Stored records
....

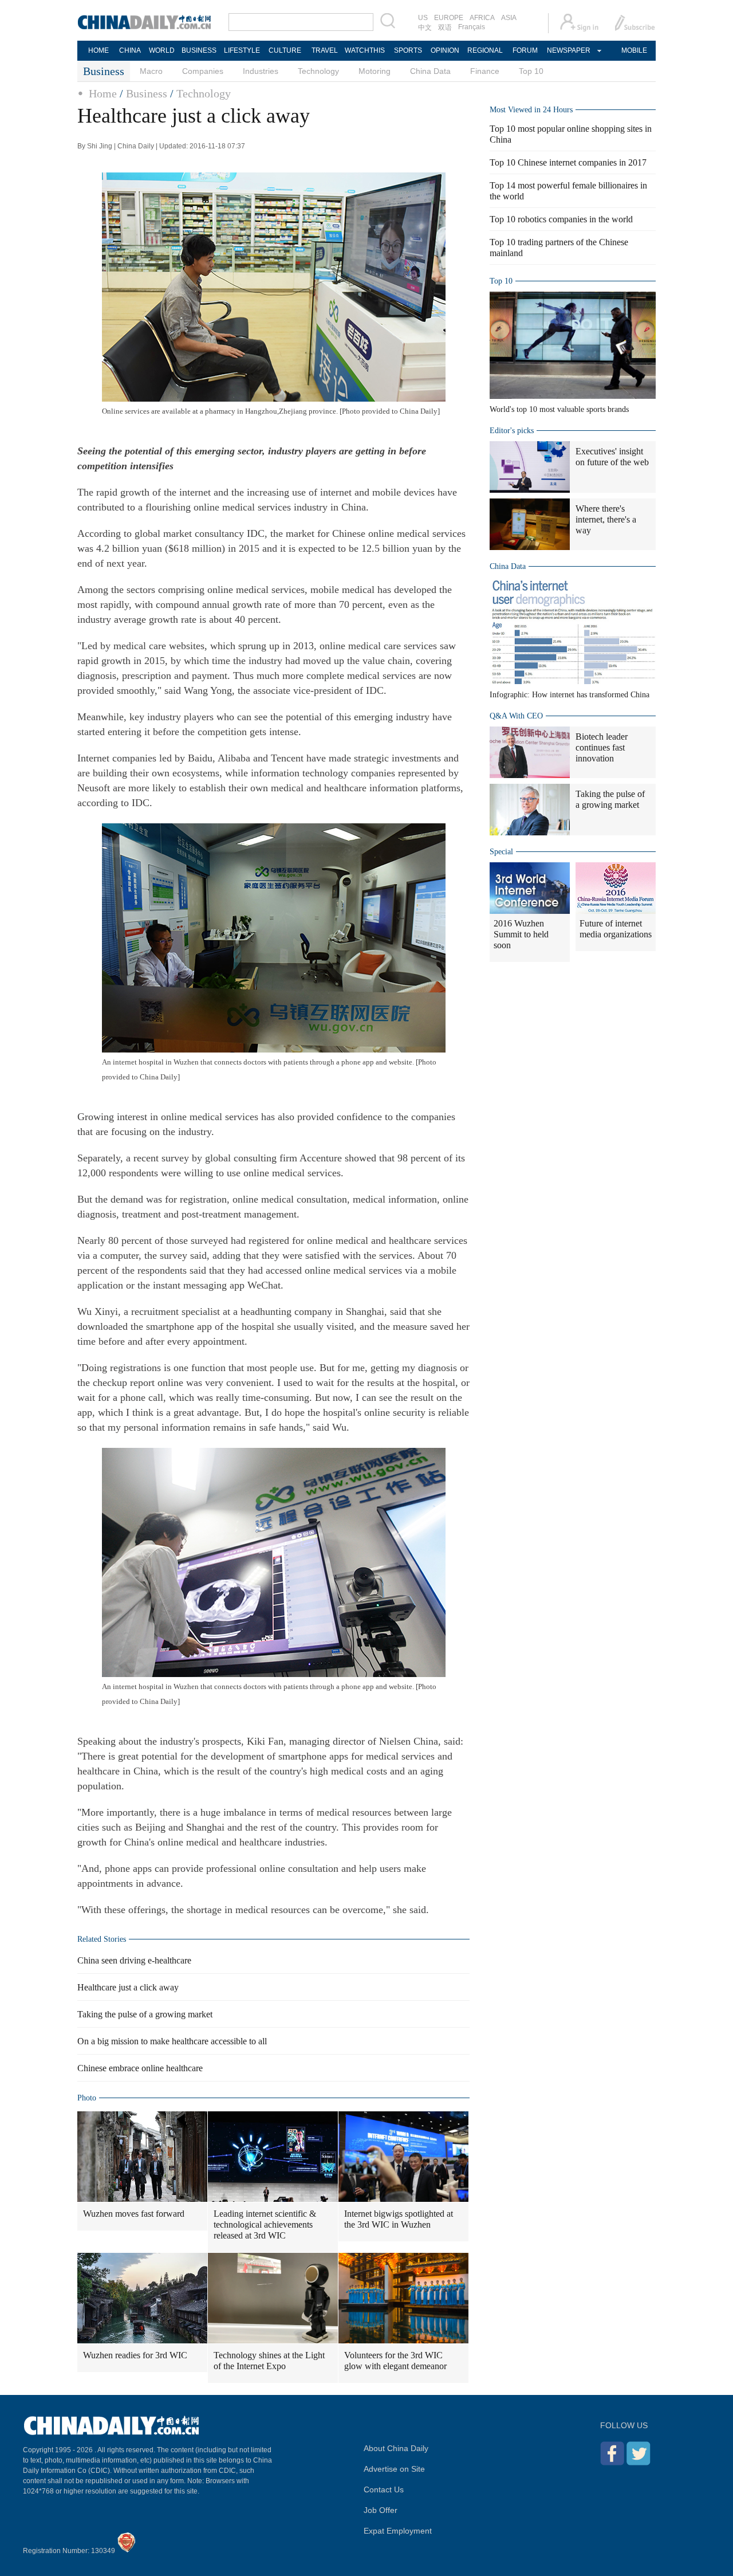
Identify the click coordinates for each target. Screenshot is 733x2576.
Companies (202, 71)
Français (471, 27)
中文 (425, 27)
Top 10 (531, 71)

....

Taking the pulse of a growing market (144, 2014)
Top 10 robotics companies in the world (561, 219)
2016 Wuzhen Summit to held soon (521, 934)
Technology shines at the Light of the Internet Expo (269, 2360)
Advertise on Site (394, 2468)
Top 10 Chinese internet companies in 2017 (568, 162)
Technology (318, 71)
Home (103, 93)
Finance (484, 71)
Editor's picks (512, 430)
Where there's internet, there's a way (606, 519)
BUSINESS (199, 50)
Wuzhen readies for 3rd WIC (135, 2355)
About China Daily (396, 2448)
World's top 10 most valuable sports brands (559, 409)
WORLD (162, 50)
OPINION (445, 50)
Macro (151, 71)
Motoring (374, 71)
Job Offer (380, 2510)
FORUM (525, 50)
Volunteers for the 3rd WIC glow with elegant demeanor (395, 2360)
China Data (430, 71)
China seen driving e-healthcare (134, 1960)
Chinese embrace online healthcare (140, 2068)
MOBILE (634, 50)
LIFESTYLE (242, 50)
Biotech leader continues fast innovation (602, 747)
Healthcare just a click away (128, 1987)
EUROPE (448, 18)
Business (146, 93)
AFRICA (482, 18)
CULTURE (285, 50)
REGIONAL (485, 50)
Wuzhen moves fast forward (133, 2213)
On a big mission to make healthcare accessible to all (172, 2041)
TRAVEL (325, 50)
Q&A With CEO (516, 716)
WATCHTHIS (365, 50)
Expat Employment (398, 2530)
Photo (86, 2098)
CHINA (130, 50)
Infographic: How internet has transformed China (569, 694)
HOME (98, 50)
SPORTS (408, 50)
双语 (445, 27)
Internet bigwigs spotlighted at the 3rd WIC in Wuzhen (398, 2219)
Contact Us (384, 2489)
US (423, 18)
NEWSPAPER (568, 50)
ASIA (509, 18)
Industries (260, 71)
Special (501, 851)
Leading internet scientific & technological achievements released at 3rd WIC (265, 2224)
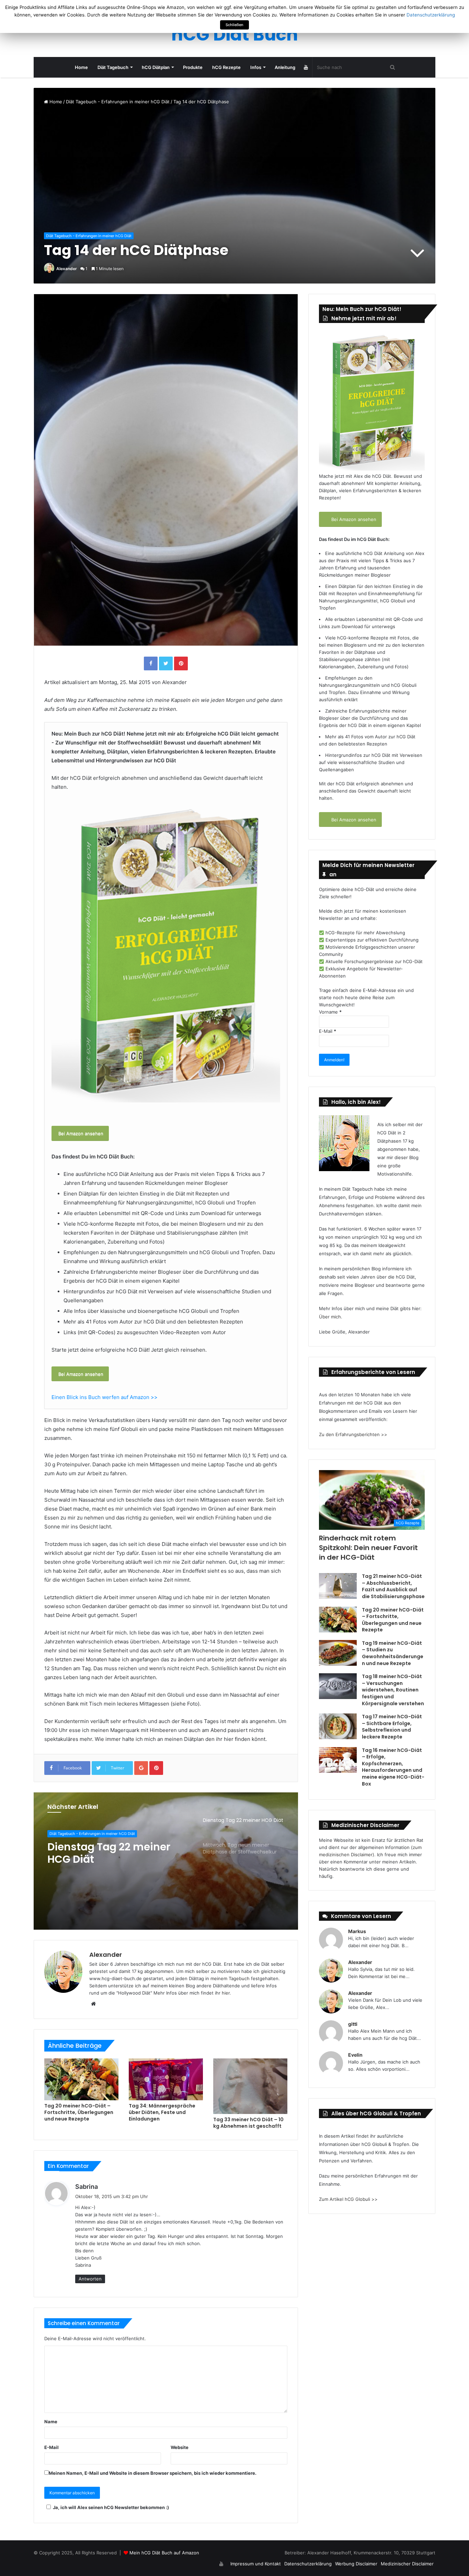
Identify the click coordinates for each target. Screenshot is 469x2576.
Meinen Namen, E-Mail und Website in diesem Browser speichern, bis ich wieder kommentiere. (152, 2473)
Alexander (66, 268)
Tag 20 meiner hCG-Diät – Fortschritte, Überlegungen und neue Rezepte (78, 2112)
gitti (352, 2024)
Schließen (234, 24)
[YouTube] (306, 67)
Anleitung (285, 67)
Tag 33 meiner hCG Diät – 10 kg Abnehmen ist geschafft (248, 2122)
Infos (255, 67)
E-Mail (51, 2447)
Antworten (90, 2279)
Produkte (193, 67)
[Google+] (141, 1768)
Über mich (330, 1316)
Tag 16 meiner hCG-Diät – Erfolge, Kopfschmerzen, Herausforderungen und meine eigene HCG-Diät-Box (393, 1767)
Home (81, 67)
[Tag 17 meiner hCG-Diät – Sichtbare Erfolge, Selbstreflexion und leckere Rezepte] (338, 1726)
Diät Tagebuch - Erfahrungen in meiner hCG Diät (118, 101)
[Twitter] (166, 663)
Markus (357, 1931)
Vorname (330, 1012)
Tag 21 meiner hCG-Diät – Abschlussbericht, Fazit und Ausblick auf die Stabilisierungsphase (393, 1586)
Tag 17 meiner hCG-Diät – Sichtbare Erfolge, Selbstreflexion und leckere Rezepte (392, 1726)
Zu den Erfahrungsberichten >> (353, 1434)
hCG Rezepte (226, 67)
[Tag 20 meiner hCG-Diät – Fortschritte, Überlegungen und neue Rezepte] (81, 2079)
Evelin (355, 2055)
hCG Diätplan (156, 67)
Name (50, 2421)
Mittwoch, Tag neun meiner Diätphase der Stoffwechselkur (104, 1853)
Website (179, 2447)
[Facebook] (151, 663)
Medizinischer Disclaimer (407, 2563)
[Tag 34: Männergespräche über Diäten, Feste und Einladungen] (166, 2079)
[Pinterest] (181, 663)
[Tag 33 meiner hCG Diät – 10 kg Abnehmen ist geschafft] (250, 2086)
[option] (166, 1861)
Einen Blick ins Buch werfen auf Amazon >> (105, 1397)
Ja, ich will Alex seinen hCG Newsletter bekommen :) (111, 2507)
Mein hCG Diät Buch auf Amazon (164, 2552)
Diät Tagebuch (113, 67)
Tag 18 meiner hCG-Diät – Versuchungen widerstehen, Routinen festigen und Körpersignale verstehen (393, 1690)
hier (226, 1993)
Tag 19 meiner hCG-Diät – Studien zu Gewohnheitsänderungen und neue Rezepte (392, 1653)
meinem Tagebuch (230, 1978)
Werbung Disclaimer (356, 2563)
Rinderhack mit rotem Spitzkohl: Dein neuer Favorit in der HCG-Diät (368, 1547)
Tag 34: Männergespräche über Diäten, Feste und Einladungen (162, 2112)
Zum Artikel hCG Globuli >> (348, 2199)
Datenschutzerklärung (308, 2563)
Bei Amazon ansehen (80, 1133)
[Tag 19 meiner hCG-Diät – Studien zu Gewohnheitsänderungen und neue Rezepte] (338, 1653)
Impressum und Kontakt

....

*Task prompt*
Scan the entries above for the line containing "Mein hCG Diät Buch auf Amazon (164, 2552)", and copy it and all lines after it exactly, down to and including the line containing "Werbung Disclaimer (356, 2563)".

*Task answer*
Mein hCG Diät Buch auf Amazon (164, 2552)
Diät Tagebuch (113, 67)
Tag 18 meiner hCG-Diät – Versuchungen widerstehen, Routinen festigen und Körpersignale verstehen (393, 1690)
hier (226, 1993)
Tag 19 meiner hCG-Diät – Studien zu Gewohnheitsänderungen und neue Rezepte (392, 1653)
meinem Tagebuch (230, 1978)
Werbung Disclaimer (356, 2563)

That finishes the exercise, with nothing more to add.